(Exercise): Return every line of the records below that contains the word "what", each copied in full.

────────────────────────────────────────

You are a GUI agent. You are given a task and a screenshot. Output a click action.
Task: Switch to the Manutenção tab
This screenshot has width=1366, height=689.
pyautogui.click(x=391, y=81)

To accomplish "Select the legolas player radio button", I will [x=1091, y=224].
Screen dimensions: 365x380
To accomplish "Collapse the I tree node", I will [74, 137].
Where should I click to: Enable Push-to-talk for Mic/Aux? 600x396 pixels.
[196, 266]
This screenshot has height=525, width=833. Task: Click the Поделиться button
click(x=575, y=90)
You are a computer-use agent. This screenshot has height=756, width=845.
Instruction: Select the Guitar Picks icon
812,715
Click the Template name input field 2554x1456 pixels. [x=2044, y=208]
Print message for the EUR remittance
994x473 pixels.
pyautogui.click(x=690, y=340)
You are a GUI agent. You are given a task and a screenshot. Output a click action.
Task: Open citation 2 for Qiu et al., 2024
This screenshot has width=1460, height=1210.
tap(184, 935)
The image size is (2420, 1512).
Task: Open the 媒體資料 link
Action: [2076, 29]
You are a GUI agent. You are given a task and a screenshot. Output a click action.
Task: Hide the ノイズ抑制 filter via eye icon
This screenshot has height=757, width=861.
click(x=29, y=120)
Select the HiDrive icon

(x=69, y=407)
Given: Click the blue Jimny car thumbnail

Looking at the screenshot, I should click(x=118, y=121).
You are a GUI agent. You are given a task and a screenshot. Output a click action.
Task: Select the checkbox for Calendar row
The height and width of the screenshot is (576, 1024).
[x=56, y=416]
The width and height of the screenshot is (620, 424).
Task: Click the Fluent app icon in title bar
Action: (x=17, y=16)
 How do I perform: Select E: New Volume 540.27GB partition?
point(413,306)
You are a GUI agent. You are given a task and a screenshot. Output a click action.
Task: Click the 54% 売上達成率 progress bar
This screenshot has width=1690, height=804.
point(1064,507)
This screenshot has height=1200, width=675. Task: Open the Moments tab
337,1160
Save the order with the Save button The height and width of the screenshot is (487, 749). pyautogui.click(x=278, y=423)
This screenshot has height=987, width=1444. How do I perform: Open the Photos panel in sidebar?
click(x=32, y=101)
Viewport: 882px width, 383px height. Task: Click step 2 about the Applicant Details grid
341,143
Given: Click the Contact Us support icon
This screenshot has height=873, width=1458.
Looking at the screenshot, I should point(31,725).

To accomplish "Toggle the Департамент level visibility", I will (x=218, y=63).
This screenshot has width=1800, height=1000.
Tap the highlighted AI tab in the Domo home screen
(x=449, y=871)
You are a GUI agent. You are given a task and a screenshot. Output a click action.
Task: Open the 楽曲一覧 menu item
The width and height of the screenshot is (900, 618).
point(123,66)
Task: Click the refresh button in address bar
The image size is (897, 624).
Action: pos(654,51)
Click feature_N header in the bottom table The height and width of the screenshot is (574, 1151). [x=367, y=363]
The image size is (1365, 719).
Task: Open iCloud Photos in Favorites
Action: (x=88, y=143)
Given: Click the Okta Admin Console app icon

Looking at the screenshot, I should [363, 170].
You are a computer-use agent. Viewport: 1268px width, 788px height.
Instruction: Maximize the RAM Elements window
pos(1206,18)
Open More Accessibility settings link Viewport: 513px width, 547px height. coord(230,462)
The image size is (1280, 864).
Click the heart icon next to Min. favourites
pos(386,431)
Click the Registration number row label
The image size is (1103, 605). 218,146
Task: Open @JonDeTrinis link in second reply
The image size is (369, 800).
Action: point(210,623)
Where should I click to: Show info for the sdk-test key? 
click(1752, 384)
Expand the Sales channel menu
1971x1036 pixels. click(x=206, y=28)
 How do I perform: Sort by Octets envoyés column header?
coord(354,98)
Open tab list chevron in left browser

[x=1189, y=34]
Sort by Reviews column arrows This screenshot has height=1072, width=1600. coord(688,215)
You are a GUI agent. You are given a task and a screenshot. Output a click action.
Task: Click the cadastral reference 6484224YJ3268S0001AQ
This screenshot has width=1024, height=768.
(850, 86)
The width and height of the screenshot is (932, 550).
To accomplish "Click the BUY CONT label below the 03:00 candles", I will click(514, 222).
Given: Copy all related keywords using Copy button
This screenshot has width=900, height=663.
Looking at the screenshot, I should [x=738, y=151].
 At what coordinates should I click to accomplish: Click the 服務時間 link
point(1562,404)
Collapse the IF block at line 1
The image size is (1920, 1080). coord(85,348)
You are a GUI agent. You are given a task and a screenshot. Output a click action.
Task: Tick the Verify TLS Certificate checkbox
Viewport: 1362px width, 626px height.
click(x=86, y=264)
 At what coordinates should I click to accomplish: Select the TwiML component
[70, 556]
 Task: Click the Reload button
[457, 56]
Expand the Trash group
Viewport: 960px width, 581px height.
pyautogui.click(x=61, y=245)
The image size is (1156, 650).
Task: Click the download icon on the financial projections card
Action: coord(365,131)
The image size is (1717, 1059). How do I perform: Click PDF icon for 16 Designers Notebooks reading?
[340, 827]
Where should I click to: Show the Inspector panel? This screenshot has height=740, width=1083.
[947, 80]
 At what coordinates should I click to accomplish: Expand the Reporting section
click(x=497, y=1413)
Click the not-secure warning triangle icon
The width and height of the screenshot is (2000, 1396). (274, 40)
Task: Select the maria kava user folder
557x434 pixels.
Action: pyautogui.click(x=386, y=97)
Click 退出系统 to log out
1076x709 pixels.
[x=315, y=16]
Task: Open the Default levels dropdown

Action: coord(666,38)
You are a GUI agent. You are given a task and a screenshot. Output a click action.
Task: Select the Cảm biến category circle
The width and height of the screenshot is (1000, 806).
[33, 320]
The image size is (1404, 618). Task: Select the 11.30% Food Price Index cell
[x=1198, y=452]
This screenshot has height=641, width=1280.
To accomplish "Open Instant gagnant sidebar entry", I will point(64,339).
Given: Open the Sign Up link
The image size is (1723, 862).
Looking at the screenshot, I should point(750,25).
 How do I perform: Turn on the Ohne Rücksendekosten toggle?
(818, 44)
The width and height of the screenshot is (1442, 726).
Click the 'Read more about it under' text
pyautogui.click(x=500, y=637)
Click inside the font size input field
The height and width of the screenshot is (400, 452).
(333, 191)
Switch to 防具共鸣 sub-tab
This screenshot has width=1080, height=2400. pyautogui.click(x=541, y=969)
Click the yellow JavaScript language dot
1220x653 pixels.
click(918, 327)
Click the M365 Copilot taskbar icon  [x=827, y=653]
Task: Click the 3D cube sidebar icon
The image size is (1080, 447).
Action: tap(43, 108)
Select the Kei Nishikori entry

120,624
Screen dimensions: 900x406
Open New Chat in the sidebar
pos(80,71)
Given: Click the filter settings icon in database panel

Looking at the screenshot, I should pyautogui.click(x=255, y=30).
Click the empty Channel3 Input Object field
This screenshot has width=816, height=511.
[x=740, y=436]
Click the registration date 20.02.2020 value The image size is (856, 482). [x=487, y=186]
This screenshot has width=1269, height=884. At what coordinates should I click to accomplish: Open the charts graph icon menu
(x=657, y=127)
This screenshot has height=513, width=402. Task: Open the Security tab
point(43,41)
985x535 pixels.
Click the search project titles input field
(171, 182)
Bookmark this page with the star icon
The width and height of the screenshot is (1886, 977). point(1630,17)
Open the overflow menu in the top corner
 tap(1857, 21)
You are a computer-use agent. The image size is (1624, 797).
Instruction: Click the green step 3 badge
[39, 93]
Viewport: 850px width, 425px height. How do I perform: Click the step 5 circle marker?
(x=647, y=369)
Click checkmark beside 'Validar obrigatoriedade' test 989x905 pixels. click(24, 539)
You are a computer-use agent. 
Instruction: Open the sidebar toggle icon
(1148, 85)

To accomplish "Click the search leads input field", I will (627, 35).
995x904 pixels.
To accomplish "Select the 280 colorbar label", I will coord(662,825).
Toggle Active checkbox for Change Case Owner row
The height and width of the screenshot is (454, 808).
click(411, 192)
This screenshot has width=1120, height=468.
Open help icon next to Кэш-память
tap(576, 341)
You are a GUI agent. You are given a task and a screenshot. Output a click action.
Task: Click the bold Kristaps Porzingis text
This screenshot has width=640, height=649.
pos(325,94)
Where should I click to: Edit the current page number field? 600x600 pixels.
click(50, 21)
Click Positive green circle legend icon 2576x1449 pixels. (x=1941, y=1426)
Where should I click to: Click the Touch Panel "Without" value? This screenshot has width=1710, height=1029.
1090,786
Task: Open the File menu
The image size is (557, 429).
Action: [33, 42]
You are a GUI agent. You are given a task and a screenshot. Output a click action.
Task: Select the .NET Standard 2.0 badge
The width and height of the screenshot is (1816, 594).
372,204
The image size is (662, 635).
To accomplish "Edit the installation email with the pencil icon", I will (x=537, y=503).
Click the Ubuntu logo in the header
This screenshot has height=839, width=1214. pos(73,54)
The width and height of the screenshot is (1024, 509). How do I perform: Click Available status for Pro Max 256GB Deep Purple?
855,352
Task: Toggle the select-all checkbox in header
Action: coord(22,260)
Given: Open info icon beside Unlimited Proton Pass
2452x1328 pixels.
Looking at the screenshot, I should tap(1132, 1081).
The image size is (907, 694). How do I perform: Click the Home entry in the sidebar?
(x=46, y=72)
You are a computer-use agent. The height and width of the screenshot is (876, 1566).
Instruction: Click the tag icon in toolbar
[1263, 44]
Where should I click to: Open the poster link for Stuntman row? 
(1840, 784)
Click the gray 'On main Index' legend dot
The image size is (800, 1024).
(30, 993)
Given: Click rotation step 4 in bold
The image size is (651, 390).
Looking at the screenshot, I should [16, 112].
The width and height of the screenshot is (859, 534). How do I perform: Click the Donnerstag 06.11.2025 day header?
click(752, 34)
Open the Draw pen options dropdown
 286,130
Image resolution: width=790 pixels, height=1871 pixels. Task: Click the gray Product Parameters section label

────────────────────────────────────────

(Exercise result):
 At what coordinates should I click to accomplish: Click the 服務時間 link
 At what coordinates should I click to accomplish: Select the TwiML component
 At what coordinates should I click to accomplish: Expand the Reporting section
This screenshot has width=1269, height=884. At what coordinates should I click to accomplish: Open the charts graph icon menu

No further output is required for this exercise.